We present a joint analysis of the galaxy S04590 at z = 8.496 based on NIRSpec, NIRCam, and NIRISS observations obtained as part of the Early Release Observations program of the James Webb Space Telescope (JWST) and the far-infrared [C II] 158 μm emission line detected by dedicated Atacama Large Millimeter/submillimeter Array (ALMA) observations. We determine the physical properties of S04590 from modeling of the spectral energy distribution (SED) and through the redshifted optical nebular emission lines detected with JWST/NIRSpec. The best-fit SED model reveals a low-mass (M _⋆ = 10^7.2-10⁸ M _⊙) galaxy with a low oxygen abundance of $12+\mathrm{log}({\rm{O}}/{\rm{H}})={7.16}_{-0.12}^{+0.10}$ derived from the strong nebular and auroral emission lines. Assuming that [C II] effectively traces the interstellar medium, we estimate the total gas mass of the galaxy to be M _gas = (8.0 ± 4.0) × 10⁸ M _⊙ based on the luminosity and spatial extent of [C II]. This yields an exceptionally high gas fraction, f _gas = M _gas/(M _gas + M _⋆) ≳ 90%, though one still consistent with the range expected for low metallicity.

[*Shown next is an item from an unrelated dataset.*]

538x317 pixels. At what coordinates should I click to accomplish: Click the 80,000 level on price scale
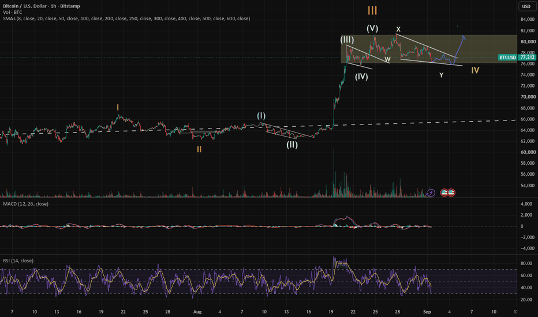(x=528, y=42)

We further derive the metal mass of the galaxy based on the gas mass and gas-phase metallicity, which we find to be consistent with the expected metal production from Type II supernovae. Finally, we make the first constraints on the dust-to-gas (DTG) and dust-to-metal (DTM) ratios of galaxies in the epoch of reionization at z ≳ 6, showing overall low mass ratios of logDTG < -3.8 and logDTM < -0.5, though they are consistent with established scaling relations and in particular with those of the local metal-poor galaxy I Zwicky 18. Our analysis highlights the synergy between ALMA and JWST in characterizing the gas, metal, and stellar content of the first generation of galaxies.